======== Text excerpt

AEM Professor Richard James gives Penrose Lecture

AEM Professor Richard James recently delivered the Penrose Lecture at the McNamara Alumni Center on the subject of the structure of viruses. James is the department's Russell J. Penrose Professor, a chair in AEM endowed by Russell Penrose, and a Distinguished McKnight Professor.
James discussed what he calls “objective structures,” structures like carbon nanotubes, buckyballs and viral capsids that occur frequently in organic and inorganic materials. James has given a precise definition of these structures and has developed a methodology to compute all of them. This could lead to the discovery of new nanostructures with unusual collective properties.
“When you look at the calculations of the properties of these structures, you see these are the natural structures where you should find magnetic, ferroelectric and other collective properties,” he said.
In addition to the possibility of these interesting properties, objective structures also are unusually prevalent as the building blocks of viruses.
“That’s probably related to the fact that viruses do not have their own source of energy,” James said. “Therefore, they rely mostly on the process of ‘self-assembly’ to construct themselves. I think objective structures provide a kind of framework for the merging of materials science and biology.”
Mr. Penrose established the Russell J. Penrose Professorship in Aerospace Engineering in the 1980s; Prof. Daniel Joseph was its first recipient. Penrose, a philanthropist and University alumnus, also created an undergraduate scholarship and supported the 2000 construction of the Mechanical Engineering building.

================

Task list -
A: Based on the article about the Penrose Lecture, decide whether each statement agrees with it: (i) James gave the lecture at the McNamara Alumni Center; (ii) Prof. Daniel Joseph was the first to hold the Russell J. Penrose Professorship; (iii) Penrose set up the professorship in the 2000s. Answer yes or no for each, and quote the deciding words from the article.
B: Continue the article about the Penrose Lecture, starting after its final sentence.
The listing that follows the article comes from a separate source.

======== Dataset records

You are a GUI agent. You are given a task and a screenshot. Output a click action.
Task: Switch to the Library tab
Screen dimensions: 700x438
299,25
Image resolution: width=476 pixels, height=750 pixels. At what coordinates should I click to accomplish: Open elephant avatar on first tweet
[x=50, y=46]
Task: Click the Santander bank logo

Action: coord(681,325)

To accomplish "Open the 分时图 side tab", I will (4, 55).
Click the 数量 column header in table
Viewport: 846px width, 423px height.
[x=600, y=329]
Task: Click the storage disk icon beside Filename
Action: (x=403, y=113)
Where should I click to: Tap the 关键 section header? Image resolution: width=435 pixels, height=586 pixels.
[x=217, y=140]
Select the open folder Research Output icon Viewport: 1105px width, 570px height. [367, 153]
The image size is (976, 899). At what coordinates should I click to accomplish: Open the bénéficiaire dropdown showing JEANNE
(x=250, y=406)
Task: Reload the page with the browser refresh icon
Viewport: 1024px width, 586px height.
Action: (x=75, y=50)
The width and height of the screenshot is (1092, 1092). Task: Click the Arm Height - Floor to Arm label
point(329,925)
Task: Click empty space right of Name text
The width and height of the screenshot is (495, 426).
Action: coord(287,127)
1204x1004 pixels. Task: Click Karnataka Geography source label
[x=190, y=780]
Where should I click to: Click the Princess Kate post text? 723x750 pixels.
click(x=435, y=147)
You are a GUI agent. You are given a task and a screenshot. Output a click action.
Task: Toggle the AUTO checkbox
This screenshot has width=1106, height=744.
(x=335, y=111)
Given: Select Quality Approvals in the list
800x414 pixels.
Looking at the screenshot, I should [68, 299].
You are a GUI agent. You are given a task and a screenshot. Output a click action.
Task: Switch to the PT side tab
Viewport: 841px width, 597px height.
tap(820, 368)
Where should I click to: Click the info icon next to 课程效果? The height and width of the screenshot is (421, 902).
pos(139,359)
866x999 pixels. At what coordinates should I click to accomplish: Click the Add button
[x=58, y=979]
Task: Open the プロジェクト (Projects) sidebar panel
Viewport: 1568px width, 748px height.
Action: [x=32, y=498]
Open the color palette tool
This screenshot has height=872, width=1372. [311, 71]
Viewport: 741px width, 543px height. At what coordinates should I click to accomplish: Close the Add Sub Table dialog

================

Your responses -
A:
(i) Yes: "delivered the Penrose Lecture at the McNamara Alumni Center"
(ii) Yes: "Prof. Daniel Joseph was its first recipient"
(iii) No: "established the Russell J. Penrose Professorship in Aerospace Engineering in the 1980s"

B:
The Penrose Lecture comes on the coattails of James’ return stateside from a one-year sabbatical. After being awarded the prestigious Humboldt Senior Research Fellowship by the German government, James worked at the Max Planck Institute for Mathematics in the Sciences in Leipzig, and traveled within Europe and beyond, including a 50 km cross-country ski in the mountains on the border between the Czech Republic and Poland on Easter Day.
Later, James traveled to Wuhan, the capital of Hubei province in China, to visit his former postdoctoral fellow, Jian Li, who is now Chair of the Department of Materials Science at Huazhong University of Science and Technology. Professor Li directs several important new programs in fuel cell technology in China.
“You can feel a tremendous energy in China, but also very significant growing pains,” he said. “From both an academic and societal perspective, I think it is desirable to forge stronger links between American and Chinese universities. The resources that are now going into science and technology in China are, like the Three Gorges Dam I visited, truly impressive.”

More on objective structures
When an engineer creates a new bridge design, reference tables are consulted. James seeks to create such a reference on a slightly smaller scale, that of atoms and molecules. He has long been interested in developing unusual new materials. Recently, his work has shifted toward biomaterials, specifically bacteriophage T4. Viruses like T4 are built of components that he calls “objective structures.” To picture an objective structure, imagine a group of identical people sitting in chairs that are arranged in a perfect circle. Each person sees exactly the same environment.
The idea of identical environment, beyond just in the case of viruses, James said, could prove helpful in designing new types of materials.
"People in biology take natural structures and study them: it is considered uninteresting in biology if one violates conditions that occur in vivo," he said. "But I like to think in more of an engineering way about this; and the first step is understanding how they’re put together - objective structures offer a special window into the building of molecular structures."
Understanding the structure of a virus should allow for the creation of molecules that would disable the virus, in theory. Such a technology could allow for the quick creation of carbon nanotubes, as well.
"You might be able to build a tubular structure whose molecules exactly match the inside of a carbon nanotube," James said. "Suitably functionalized, it could be a template for the large-scale growth of carbon nanotubes."